Michel Serres : « Vous dites Ben Laden? Je réponds Steve Jobs »

Que restera-t-il de 2011 ?

L’année des sept milliards d’humains! Imaginez… Je suis de cette génération où la population, en une seule vie d’homme, a été multipliée par 3,5. Quand je suis né [en 1930], la terre comptait deux milliards d’habitants. Combien y avait-il alors de Tunisiens, de Libyens ? Ils étaient très peu. Or derrière tout événement, printemps arabe ou autre, il y a la démographie. C’est une condition première.

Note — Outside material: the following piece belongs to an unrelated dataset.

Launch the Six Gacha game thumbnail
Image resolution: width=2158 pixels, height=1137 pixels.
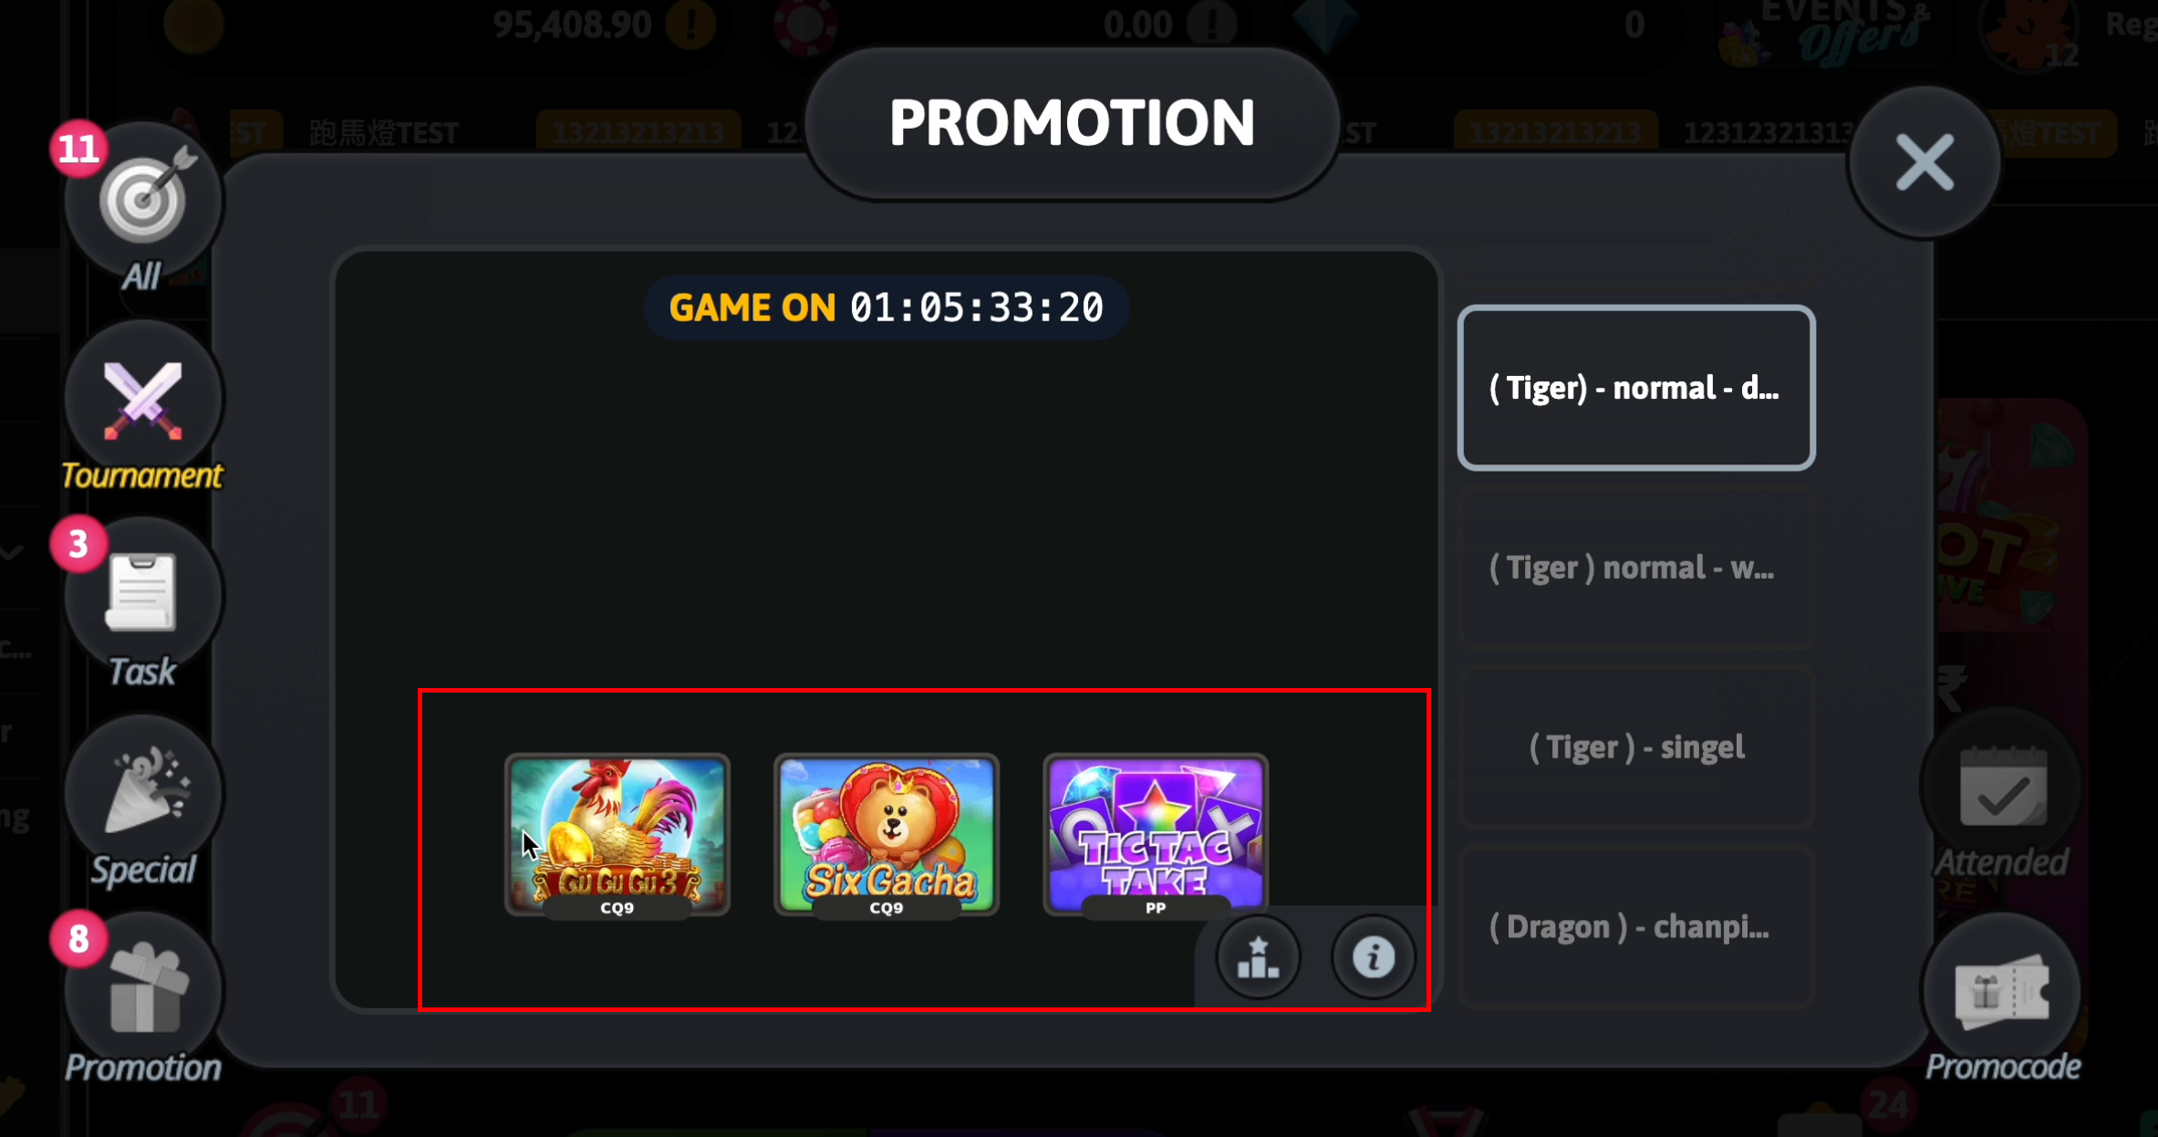tap(887, 835)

Ce printemps arabe, Fukushima, Ben Laden, la crise financière… Rarement année aura été aussi foisonnante.

Au risque de vous décevoir, et malgré tout cela, 2011 n’est pas, à mon sens extraordinaire. Je dirais même que ces deux ou trois dernières décennies ont une même teinte. Ce sont les années de cette crevasse, très profonde, qui commence dans les années 1970 et dont on n’aperçoit pas encore très bien la lèvre d’aval ; crevasse entre ce monde qui meurt et un autre, nouveau, en gestation. Et nous sommes au beau milieu, secoués par des changements colossaux : agriculture, médecine, espérance de vie, productivité, travail… Les anciens systèmes s’effondrent.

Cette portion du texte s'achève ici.